Although duloxetine appeared to suppress neovascularization, its lack of impact on bone formation and fusion rates suggests limited clinical relevance. Correlation analysis demonstrated a weak but significant positive association between manual palpation scores and new bone formation. However, no correlation was observed between manual palpation scores and radiological findings, inflammatory cell counts, or neovascularization scores. The absence of a strong correlation across scoring modalities further supports the conclusion that duloxetine does not significantly affect spinal fusion. Although the statistical significance for neovascularization was borderline, the moderate effect size suggests that the observed group differences may be biologically meaningful.

Radiological scores, which offer greater objectivity than manual palpation, also showed no correlation with inflammatory cell counts. The increased inflammatory cell presence in the control group, combined with its lack of association with radiological outcomes, suggests that duloxetine mitigates inflammation at lower and intermediate doses. A strong positive correlation was found between inflammatory cell counts and neovascularization scores, suggesting that duloxetine has anti-inflammatory and anti-angiogenic effects at all doses.

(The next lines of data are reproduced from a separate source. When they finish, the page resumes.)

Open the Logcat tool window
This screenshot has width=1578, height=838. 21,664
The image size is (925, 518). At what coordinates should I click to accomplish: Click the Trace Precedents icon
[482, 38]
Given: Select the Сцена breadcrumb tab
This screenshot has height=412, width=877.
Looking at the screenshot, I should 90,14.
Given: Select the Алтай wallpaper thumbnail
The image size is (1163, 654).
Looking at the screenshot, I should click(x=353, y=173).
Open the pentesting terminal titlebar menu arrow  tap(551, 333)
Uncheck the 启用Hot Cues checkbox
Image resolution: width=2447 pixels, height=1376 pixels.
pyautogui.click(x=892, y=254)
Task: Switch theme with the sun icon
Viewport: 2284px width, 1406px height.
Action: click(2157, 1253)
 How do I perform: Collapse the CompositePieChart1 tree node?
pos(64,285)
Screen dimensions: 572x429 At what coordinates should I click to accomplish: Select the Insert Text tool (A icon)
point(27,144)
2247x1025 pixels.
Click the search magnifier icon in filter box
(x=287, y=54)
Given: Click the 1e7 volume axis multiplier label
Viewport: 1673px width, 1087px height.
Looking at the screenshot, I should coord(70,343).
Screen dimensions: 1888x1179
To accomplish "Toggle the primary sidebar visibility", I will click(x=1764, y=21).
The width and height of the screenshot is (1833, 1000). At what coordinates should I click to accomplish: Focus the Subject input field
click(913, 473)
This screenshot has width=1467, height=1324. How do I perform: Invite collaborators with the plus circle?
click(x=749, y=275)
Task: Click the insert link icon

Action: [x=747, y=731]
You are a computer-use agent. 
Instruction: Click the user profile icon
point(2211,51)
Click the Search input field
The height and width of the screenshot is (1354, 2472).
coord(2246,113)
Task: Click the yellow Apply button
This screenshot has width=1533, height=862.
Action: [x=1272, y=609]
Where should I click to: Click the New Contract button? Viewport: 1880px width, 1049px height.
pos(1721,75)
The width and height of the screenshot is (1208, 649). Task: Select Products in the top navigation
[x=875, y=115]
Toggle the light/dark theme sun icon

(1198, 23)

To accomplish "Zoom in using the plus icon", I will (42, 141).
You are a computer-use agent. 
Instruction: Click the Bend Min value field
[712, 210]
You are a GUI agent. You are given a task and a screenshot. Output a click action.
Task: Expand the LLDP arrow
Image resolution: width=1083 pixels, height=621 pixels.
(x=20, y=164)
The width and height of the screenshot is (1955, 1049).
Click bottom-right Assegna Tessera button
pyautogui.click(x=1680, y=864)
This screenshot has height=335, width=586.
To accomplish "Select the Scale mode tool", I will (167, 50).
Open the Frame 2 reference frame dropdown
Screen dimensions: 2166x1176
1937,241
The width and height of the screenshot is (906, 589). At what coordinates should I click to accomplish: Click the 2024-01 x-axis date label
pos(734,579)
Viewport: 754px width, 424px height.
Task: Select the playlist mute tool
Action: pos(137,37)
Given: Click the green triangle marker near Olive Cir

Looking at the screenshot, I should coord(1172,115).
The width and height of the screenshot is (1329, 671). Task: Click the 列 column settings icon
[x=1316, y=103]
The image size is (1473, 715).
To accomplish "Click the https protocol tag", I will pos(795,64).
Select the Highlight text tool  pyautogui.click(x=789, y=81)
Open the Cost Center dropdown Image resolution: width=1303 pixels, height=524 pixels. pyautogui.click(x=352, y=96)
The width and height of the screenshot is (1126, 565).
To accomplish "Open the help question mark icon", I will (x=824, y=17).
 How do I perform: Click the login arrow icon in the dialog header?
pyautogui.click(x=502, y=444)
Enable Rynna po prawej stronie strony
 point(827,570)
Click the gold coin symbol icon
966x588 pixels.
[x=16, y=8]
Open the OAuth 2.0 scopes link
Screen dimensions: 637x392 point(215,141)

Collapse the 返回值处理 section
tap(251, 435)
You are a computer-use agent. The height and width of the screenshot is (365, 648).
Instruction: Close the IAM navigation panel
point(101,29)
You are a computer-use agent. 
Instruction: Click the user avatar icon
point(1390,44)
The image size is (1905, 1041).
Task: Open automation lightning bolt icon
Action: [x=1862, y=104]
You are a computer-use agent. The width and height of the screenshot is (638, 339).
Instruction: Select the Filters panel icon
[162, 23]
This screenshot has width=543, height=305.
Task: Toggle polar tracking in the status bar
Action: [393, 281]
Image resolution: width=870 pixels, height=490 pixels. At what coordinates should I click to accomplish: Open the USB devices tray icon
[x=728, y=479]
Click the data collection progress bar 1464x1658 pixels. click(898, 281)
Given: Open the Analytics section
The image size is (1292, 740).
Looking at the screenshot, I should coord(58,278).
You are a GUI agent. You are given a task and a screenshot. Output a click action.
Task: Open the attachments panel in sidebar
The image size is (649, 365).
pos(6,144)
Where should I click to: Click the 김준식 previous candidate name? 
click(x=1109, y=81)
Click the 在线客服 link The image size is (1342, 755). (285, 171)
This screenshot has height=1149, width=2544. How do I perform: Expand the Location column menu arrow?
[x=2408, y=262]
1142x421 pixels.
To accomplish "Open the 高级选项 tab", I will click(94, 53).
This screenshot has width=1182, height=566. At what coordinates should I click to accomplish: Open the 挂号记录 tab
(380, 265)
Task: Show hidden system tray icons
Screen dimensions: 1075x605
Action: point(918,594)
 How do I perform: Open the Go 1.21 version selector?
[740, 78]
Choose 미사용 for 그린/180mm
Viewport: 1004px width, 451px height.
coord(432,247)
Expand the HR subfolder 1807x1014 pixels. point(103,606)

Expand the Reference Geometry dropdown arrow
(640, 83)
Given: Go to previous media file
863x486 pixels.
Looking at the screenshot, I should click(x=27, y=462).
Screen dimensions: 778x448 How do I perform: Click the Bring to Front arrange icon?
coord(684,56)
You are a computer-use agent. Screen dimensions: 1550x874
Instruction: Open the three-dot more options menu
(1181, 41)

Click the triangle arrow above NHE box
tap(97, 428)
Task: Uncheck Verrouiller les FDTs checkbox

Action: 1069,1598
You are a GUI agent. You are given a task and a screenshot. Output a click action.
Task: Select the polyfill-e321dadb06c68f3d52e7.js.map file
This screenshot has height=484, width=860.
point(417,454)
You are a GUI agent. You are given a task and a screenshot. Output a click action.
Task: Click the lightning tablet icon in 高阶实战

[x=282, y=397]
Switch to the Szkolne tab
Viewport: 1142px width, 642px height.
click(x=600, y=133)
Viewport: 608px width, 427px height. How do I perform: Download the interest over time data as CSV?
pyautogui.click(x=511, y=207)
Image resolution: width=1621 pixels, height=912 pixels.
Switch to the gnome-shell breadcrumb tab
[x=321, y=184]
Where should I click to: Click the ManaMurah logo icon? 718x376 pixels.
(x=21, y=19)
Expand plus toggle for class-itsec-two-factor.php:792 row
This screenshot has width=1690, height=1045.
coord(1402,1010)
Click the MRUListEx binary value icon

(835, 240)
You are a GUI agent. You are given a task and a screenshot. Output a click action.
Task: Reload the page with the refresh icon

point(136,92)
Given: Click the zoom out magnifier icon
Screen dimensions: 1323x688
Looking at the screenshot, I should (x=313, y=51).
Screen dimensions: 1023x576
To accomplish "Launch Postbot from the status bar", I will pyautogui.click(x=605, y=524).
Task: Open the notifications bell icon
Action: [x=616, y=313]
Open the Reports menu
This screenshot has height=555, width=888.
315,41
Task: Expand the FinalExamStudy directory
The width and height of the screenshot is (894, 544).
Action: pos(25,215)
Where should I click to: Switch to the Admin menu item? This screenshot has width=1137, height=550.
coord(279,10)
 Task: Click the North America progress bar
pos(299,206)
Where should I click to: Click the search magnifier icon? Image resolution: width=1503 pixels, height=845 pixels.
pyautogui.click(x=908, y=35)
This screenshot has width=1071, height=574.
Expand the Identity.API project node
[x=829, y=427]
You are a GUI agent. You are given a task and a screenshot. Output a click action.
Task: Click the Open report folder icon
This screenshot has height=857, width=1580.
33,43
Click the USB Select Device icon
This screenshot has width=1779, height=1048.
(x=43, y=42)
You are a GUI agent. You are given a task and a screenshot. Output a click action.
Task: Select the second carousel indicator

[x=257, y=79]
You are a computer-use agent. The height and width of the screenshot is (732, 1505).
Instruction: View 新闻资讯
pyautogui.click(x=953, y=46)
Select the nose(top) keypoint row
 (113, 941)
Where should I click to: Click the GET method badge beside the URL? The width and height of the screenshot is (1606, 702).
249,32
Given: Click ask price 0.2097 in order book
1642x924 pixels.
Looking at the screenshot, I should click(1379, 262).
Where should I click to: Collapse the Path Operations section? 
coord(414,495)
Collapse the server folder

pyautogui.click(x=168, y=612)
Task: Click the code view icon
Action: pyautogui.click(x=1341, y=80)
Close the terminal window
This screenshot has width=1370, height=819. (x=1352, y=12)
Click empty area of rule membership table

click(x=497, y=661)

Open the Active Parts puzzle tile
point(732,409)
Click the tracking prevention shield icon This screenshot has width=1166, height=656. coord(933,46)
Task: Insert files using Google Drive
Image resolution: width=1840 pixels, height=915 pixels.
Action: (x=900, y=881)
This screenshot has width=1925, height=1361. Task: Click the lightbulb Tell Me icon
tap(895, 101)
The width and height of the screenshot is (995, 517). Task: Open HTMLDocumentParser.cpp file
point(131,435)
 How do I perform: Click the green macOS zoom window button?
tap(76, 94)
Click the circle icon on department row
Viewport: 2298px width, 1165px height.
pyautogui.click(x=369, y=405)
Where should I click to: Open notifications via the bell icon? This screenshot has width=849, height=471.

This study has several limitations. The study was conducted on an animal model, which may not fully replicate the biological and biomechanical conditions of human spinal fusion. Histological analyses were performed at a single time point: six weeks postoperatively. While this time frame is generally sufficient to assess fusion in young rats, it may not capture earlier or later phase differences in inflammation, angiogenesis, or osteogenesis. Temporal changes in fusion biology and potential delayed effects of duloxetine could therefore not be evaluated. In addition, biochemical and molecular markers of bone metabolism, inflammation, and angiogenesis were not assessed. The lack of cytokine profiling, growth factor analysis, or gene expression studies limits mechanistic insight into the observed histological differences and prevents definitive conclusions regarding the underlying biological pathways affected by duloxetine. The absence of biomechanical testing represents a limitation of this study. Although this approach was chosen to preserve the reliability of histopathological evaluations, it limits the objective assessment of the mechanical strength and functional integrity of the fusion mass. Additionally, drug–receptor interaction analyses and molecular docking may enhance the mechanistic depth and scientific strength of experimental studies. The absence of these analyses in the present study may therefore be considered a methodological limitation. Finally, duloxetine administration was performed using a diet-based delivery method to preserve the integrity of the enteric-coated formulation. Although care was taken to ensure consistent intake, individual variations in consumption cannot be entirely excluded and may have introduced variability in systemic drug exposure.

5. Conclusions

This study represents the first experimental evaluation of duloxetine’s effects on spinal fusion. In conclusion, duloxetine administration did not result in significant differences in spinal fusion outcomes as assessed by manual palpation or radiological evaluation. While histopathological analyses revealed reduced inflammatory cell infiltration and relatively decreased neovascularization in duloxetine-treated groups, these findings did not correspond to impaired new bone formation or fusion integrity. Thus, duloxetine appears to modulate certain histological aspects of the healing environment without exerting a detrimental effect on spinal fusion in this rat model. Further research should focus on comprehensive biomechanical and biochemical analyses of duloxetine’s effects in rat models to elucidate its underlying mechanisms and therapeutic potential for neuropathic pain.